3. We discuss this point below:
   • The digit addition task: Please refer to Figure 8 for the distribution of the number of steps in the datasets. For the 5-digit addition task, when the dropping rate is 0.2, there are only 265 (0.265%) training samples where all the intermediate steps are dropped. We think it is reasonable to say the testing samples are out-of-domain in this case. (And GPT-2-sized model can achieve ~80% accuracy with only 265 training samples in the testing domain.) Meanwhile, considering that the real-world data also has a small fraction of text that drops all the reasoning steps, we think this setting is not unrealistic.
   • Calcutec: Please refer to Figure 5. It shows that even when no steps are dropped in the training set, the model still can do ICL, though the performance is not as good.

Question:

• The prompt is as the one in Table 1. We only include the reasoning steps of some (3) randomly selected examples and the premise of the testing input in the prompt. (For the example in Table 1, the testing input is x55 x76 x84 x99). We unroll until the first verbalizer is generated.

Please let us know if you have any other questions. We are more than happy to discuss with you.

We thank you for the positive feedback. With regard to the weakness:

1. While Section 3 is purely conceptual, we provide rigorous characterization in Section 5.1. We consider this as one of our main contributions, an instantiation for the assumptions made in previous theoretic works, such as [1] and [2]. For [1], our framework constituted with the assumptions we made in Section 5.1 satisfies the requirements of Corollary 4.2, therefore we can use their analysis to get an $O(1/T)$ regret bound ($T$ is the number of examples in the demonstration). For [2], please refer to our reply to reviewer rNJR.
2. Thanks for the suggestion! We can run more experiments.
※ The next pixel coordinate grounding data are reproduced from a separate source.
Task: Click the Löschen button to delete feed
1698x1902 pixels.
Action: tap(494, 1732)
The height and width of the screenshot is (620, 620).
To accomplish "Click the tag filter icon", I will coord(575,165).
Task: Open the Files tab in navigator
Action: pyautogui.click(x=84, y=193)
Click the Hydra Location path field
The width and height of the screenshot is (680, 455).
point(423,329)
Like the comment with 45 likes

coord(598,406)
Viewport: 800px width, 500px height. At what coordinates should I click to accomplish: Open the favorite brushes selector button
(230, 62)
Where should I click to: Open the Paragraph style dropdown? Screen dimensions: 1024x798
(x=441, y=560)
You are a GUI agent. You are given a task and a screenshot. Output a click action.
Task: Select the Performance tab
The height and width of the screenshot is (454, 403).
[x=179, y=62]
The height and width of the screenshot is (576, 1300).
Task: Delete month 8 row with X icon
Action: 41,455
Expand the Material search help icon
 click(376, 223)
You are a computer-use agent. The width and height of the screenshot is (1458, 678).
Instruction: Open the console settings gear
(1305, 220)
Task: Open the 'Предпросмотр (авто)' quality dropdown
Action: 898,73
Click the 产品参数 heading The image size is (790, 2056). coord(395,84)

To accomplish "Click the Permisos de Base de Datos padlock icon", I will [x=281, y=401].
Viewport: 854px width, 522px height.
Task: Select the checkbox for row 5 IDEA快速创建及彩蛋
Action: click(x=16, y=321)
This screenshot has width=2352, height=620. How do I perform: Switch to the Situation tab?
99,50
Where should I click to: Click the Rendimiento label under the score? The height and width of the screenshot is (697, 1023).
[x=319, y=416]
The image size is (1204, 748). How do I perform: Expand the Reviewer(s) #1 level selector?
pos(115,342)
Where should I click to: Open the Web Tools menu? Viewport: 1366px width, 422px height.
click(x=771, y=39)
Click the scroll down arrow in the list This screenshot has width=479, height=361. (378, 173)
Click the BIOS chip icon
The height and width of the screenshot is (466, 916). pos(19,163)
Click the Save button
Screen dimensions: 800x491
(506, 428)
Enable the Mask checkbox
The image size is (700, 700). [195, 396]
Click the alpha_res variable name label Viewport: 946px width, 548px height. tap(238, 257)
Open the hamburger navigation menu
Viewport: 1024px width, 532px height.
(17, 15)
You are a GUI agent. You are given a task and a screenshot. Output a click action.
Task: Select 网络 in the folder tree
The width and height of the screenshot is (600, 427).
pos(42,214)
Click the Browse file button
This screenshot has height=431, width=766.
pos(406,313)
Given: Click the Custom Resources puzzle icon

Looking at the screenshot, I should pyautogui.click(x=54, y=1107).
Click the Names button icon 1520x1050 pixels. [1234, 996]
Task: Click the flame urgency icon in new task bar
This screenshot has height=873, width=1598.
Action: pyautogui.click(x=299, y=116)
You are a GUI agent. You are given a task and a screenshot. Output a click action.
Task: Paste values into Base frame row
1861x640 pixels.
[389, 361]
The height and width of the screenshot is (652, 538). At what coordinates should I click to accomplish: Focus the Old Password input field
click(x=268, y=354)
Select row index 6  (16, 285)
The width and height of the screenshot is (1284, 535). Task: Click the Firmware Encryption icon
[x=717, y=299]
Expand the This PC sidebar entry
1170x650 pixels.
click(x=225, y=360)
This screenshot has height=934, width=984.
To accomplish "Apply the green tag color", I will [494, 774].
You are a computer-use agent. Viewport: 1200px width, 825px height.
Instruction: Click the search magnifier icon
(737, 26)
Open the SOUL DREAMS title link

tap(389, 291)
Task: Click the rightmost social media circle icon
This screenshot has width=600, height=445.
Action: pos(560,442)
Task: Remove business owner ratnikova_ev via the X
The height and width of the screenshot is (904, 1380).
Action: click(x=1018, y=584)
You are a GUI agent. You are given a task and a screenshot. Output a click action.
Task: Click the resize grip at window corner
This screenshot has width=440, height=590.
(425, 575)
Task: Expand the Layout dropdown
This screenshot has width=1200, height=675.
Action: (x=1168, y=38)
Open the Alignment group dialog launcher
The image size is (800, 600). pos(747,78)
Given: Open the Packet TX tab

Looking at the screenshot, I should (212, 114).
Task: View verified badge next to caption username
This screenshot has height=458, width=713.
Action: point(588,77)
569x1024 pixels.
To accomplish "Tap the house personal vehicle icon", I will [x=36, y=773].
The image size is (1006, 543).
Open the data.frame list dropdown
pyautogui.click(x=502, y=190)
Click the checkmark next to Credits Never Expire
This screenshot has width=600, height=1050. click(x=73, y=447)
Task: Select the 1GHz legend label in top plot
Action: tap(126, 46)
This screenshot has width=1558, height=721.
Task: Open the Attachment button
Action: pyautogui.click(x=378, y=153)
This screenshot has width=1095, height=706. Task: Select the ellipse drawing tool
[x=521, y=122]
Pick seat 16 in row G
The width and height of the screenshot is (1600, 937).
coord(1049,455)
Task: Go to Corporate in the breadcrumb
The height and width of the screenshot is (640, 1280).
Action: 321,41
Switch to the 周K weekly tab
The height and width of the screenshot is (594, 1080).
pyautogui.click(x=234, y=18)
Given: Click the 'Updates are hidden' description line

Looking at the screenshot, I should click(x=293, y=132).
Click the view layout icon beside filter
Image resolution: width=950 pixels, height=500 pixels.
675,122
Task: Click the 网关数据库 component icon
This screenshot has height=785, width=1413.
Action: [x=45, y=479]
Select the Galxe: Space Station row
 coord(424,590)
Could you let us know what experiments you think are important are missing?
3. We admit that we only focus on classification tasks in this work. However, we would like to stress that even for the classification setting, the mechanism of ICL is not yet clear. Future work may also extend our framework to generation tasks.

With regard to the questions:

1. By preprocessing the training data for LLMs, we think it’s possible. However, training an LLM requires lots of computational resources. We leave it for future work.
2. The formalism in Section 2 can handle arbitrarily difficult reasoning tasks as long as there is a logic system that can handle it and the induction searching process is computationally feasible, e.g. not NP-hard. We believe that most human-solvable tasks are in this class.
3. We think this is an important open question. A possible solution would be augmenting the training data, e.g. [3].
4. Our conjecture would be that for many commonsense rules, LLMs are trained with many instances for each of them. Because the training data may cover a large portion of common surface forms, even though it’s possible that LLMs are doing no more than pattern matching, they are still able to do “reasoning” following the commonsense rules.

[1] Zhang Y, Zhang F, Yang Z, et al. What and How does In-Context Learning Learn? Bayesian Model Averaging, Parameterization, and Generalization[J]. arXiv preprint arXiv:2305.19420, 2023.

[2] Sanjeev A. and Anirudh G. A theory for emergence of complex skills in language models. arXiv preprint arXiv:2307.15936, 2023.

[3] Zhou, Wangchunshu, Ronan Le Bras, and Yejin Choi. "Commonsense Knowledge Transfer for Pre-trained Language Models." arXiv preprint arXiv:2306.02388 (2023).